Think you’re tough? Try herding a Galloway cow

Think you’re tough? Try herding a Galloway cow: Author reveals the challenges of farming in a little-visited area of Scotland

  • Patrick Laurie documents life in Galloway, Scotland, in a new nature book
  • The farmer revealed he’s driven to tears by the sheer hardness of the land 
  • He’s seen a decline of the curlew and Galloway cattle have become a rare breed

NATURE

NATIVE   

by Patrick Laurie (Birlinn £14.99, 256 pp) 

Patrick Laurie is a native son of Galloway, that little-known, little-visited corner of Scotland tucked beside the Lake District — or, if you’re Scottish, down in the far South-west.

‘It’s been overlooked for so long that we have fallen off the map,’ he says. It has a rich history of saints and monasteries from the days of early Christianity, and a landscape of which he says: ‘I can hardly bear to spend a day away.’

Laurie did leave to go to Glasgow University — ‘language and literature’ — but finally came home to work as a farmer with his wife on a small farm. He was determined to toughen up, learn something of the old ways, raise Galloway cattle and wring a living out of this beautiful and unrelenting country.

Scottish farmer Patrick Laurie, documents life in Galloway in a new nature book (file image)

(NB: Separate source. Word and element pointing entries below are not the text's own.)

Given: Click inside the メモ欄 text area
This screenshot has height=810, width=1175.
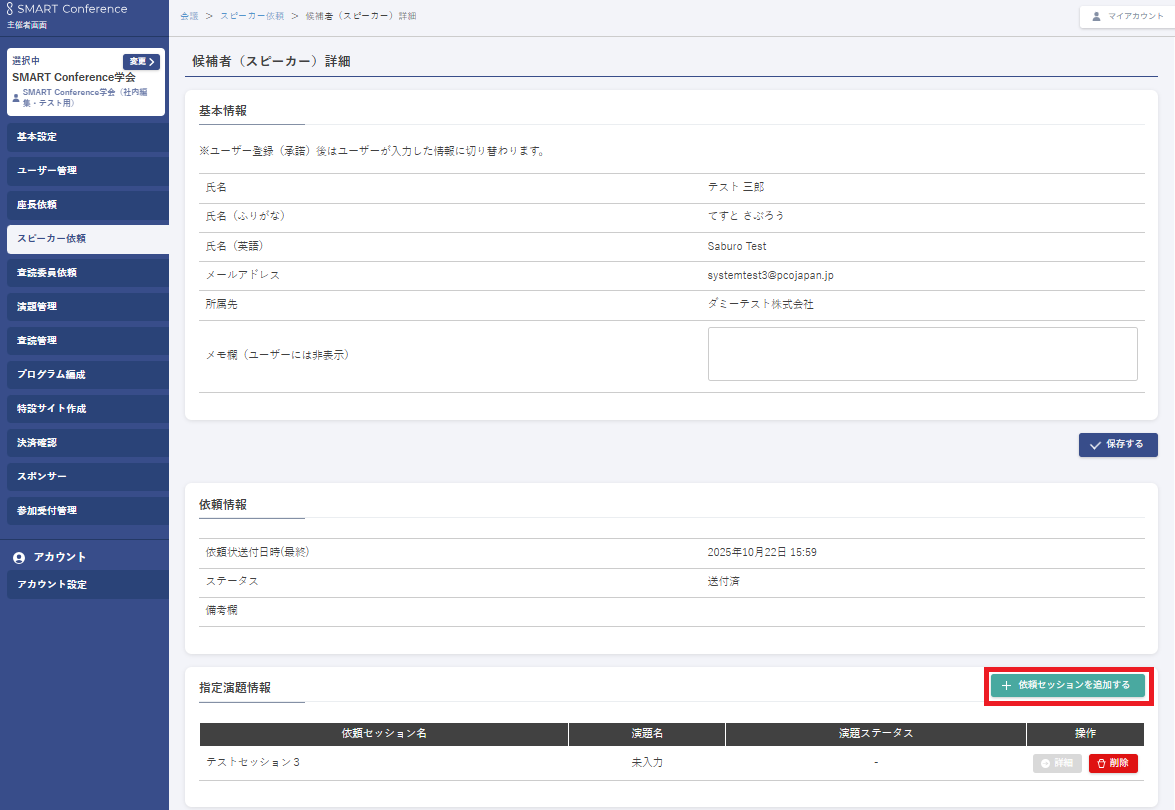Looking at the screenshot, I should point(922,354).
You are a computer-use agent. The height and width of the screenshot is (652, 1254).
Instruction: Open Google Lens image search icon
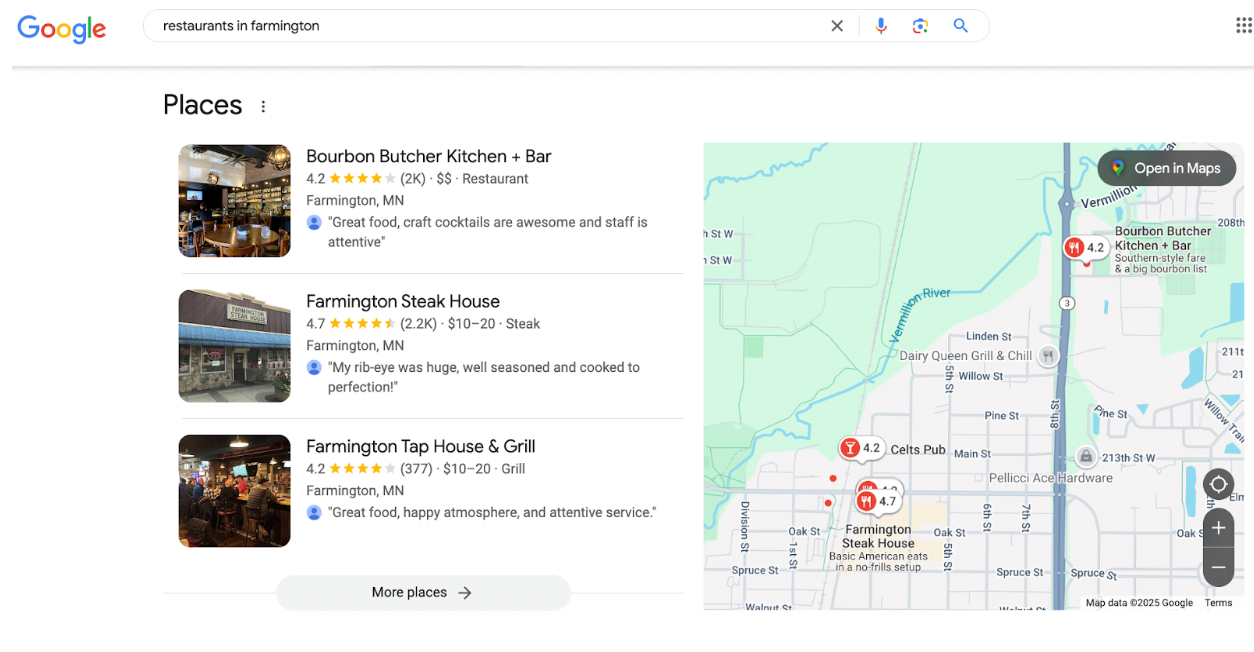pyautogui.click(x=920, y=25)
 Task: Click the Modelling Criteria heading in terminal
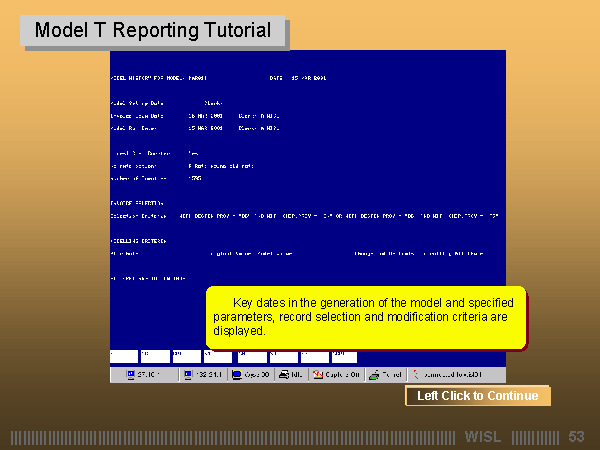click(x=138, y=241)
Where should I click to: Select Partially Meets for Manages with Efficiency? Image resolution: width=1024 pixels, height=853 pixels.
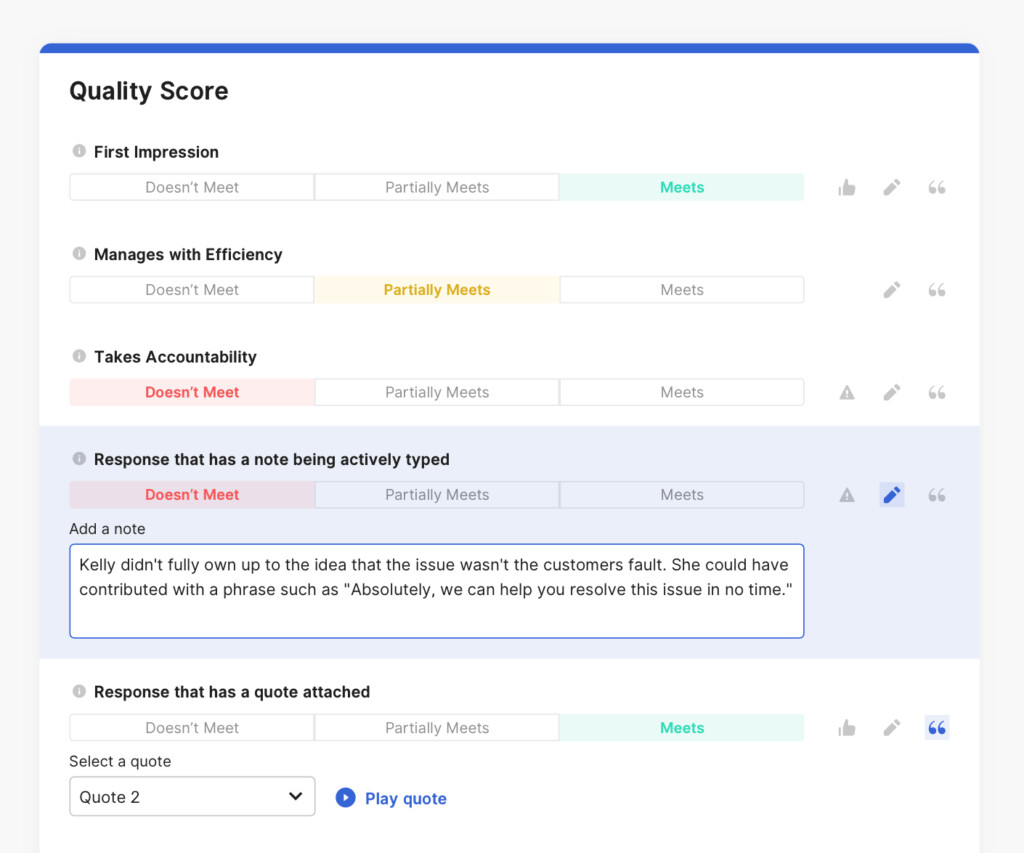pyautogui.click(x=437, y=289)
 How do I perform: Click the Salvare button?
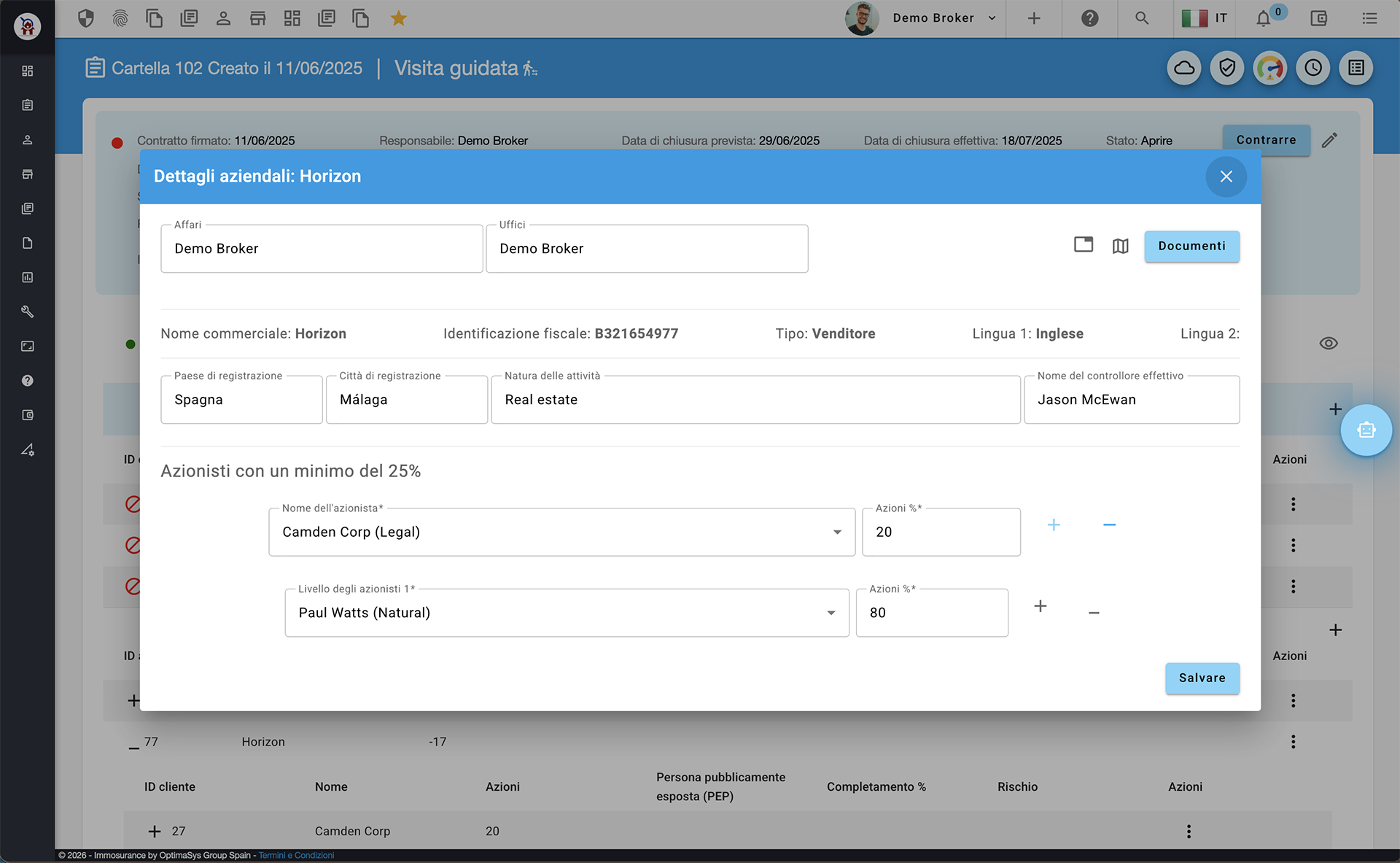1202,678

Yet, as someone who has delved deeply into Galloway’s past, he is acutely aware of how things have changed. Open windy moorlands have been steadily colonised by ‘a rising flow of dark industrial conifers’, and if it’s not conifers it’s wind turbines.

Galloway cattle have become a rare breed.Saddest of all is the decline of the curlew and its haunting cry. A true symbol of Britain’s wild uplands, its disappearance ‘feels like a death in ourselves’. The Galloway cattle and the curlew used to live perfectly together, their chicks fattening ‘in a fairyland of insects and spiders which hummed around the dark pats’.

But modern farming can’t be bothered with small, slow-growing Galloways, preferring fat Continental breeds, quick profits and dull-as-cardboard supermarket beef, even though Galloway beef is often reckoned the finest in the world. Galloways are feisty little beasts, with curly rain-repellent hair made for all weathers, but they don’t like to be pushed around.

Among the hardy hillmen who raised them, ‘arms and legs were broken as a matter of course’. Laurie also loves the company of those last hillmen, most of whom seem to live into their 90s — Wullie, who lived to 92, only got electric light in his house 20 years ago, ‘and pumped his water from the well by hand’.

NATIVE by Patrick Laurie (Birlinn £14.99, 256 pp)

NATIVE by Patrick Laurie (Birlinn £14.99, 256 pp)

In place of this tough old breed there came renewable energy experts, ‘in impractical shoes. They parked their shiny cars in stupid places, and then unboxed new wellies for the short walk across the farmyard’. They offered Galloway farmers a fortune to convert their loved and tended acres into white plastic forests of giant wind turbines, and left the air ‘honking with expensive aftershave’. What a picture he paints!

There’s nothing easy about the farming life, which for Laurie means ‘weeks of pale solitude in the middle distance’. He is driven to tears by the sheer hardness of the land. But it consoles him, too, with its timeless indifference: ‘The old, dumb hills stand above me; they’ve seen all this and worse.’

A farmer with a poet’s eye is a rare thing indeed, and this is a rare breed of a book: an elegy to a vanishing landscape but one not without hope, and to be greatly treasured.